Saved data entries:
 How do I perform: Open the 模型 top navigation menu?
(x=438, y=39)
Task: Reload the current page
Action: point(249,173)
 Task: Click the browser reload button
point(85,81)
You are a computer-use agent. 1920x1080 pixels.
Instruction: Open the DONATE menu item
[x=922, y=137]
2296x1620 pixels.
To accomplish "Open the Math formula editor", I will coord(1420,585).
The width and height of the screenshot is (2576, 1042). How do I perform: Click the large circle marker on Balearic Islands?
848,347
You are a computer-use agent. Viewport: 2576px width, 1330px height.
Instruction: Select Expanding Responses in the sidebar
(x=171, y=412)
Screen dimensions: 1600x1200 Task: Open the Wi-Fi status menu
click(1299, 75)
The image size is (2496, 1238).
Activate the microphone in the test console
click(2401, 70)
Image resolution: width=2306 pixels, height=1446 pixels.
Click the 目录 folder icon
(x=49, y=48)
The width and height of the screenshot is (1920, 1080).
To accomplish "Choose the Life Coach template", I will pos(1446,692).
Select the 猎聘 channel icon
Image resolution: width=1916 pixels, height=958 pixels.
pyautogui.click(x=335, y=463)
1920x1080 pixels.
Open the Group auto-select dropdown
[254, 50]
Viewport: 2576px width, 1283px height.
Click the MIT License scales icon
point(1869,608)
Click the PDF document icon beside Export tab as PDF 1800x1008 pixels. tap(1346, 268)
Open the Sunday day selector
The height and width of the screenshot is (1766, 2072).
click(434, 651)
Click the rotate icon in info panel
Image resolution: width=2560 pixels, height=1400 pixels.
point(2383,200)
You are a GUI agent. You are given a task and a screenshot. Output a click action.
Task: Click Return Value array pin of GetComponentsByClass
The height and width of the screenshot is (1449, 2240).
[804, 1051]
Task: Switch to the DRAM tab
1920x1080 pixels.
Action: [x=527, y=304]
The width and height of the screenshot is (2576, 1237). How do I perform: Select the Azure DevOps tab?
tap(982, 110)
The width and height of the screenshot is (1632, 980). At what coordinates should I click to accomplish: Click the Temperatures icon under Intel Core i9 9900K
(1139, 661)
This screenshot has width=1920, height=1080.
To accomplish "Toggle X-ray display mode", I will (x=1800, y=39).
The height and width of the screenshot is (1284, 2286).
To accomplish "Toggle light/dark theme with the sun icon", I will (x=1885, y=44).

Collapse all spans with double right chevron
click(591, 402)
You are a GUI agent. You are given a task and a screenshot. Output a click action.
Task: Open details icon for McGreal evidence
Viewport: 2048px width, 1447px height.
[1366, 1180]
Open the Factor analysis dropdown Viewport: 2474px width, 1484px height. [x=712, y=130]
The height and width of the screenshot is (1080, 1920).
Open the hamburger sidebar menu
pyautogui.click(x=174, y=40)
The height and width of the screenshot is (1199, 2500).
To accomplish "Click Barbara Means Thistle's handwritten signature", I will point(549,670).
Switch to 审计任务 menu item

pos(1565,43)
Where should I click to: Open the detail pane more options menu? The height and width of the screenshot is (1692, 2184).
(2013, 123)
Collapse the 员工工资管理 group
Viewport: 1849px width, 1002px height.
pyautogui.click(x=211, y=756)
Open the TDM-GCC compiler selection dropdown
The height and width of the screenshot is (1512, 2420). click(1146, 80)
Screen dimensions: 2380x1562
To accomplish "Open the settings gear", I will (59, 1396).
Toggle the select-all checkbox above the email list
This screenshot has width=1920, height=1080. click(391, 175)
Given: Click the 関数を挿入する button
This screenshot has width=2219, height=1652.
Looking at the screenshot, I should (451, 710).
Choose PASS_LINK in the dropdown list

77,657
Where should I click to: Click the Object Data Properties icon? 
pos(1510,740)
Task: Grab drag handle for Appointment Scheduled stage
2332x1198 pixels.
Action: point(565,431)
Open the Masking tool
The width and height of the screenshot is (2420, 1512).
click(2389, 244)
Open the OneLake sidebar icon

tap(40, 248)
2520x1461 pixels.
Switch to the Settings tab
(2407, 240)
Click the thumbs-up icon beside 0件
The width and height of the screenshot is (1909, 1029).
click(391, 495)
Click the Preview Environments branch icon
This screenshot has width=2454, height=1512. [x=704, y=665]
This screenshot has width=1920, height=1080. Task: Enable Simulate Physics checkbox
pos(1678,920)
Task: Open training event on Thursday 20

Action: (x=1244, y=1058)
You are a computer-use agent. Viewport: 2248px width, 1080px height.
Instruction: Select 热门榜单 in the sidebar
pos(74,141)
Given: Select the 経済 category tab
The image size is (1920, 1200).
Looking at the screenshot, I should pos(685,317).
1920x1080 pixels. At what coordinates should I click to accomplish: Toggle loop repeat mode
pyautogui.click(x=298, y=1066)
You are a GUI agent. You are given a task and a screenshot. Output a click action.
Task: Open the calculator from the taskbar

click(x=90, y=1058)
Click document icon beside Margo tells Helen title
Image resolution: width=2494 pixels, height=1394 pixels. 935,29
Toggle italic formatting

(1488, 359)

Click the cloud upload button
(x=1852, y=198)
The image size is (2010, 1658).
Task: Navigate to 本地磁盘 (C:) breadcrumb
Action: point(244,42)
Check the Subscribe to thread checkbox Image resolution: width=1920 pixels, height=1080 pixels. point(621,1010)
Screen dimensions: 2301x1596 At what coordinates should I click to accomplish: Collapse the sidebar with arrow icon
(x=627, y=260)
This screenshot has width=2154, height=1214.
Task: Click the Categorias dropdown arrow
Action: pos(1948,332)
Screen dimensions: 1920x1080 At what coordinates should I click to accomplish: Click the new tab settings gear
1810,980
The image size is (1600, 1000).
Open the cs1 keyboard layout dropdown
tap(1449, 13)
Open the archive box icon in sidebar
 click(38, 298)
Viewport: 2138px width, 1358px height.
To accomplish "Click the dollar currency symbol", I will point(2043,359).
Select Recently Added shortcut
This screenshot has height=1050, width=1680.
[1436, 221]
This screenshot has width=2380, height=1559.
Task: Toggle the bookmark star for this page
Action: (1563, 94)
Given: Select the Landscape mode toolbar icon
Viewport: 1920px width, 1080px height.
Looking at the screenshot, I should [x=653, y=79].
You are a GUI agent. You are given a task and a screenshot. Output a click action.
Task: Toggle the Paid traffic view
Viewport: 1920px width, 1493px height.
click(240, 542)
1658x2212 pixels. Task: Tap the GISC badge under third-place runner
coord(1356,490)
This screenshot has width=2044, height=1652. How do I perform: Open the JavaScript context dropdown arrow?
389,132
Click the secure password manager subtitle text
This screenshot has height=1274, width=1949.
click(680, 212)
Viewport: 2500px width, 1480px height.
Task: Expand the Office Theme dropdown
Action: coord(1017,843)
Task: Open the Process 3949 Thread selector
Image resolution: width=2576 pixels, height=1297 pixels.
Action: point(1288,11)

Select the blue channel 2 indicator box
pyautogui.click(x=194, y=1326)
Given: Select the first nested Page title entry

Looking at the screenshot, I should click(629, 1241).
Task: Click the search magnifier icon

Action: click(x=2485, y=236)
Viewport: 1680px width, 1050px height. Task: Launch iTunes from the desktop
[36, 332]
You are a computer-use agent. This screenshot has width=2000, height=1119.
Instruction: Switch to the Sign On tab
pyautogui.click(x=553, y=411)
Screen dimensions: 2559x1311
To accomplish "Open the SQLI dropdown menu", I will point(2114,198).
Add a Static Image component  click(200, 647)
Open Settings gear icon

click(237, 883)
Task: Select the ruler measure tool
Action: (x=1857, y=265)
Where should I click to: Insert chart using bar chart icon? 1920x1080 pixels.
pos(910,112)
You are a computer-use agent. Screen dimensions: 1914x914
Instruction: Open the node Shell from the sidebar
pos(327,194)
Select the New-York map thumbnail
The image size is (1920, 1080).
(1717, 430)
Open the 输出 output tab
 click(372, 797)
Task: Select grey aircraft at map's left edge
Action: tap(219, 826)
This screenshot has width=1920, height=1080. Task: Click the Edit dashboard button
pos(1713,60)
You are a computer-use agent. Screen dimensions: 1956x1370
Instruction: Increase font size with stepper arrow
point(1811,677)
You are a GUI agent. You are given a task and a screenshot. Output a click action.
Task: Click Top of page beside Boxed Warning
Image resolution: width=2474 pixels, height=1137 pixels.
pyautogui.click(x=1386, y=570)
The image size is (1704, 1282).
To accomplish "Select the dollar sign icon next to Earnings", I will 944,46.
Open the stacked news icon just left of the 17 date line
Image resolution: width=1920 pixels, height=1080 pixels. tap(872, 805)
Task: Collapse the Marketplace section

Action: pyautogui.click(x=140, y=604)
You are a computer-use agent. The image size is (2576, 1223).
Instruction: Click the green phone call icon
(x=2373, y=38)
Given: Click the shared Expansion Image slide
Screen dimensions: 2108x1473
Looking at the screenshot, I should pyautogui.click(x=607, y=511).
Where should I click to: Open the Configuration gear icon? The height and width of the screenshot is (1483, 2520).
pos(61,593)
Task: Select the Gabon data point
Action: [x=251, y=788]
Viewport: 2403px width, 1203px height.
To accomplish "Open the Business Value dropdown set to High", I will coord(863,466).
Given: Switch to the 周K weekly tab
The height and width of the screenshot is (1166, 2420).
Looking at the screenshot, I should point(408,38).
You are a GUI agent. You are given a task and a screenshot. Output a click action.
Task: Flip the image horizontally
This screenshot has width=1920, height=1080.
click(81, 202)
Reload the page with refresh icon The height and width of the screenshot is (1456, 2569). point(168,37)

About this exercise:
The lines above from the one containing "Screen dimensions: 1920x1080" through the one containing "Viewport: 2138px width, 1358px height." are to be set down exactly, and no others.

Exercise solution:
Screen dimensions: 1920x1080 At what coordinates should I click to accomplish: Click the new tab settings gear
1810,980
The image size is (1600, 1000).
Open the cs1 keyboard layout dropdown
tap(1449, 13)
Open the archive box icon in sidebar
 click(38, 298)
Viewport: 2138px width, 1358px height.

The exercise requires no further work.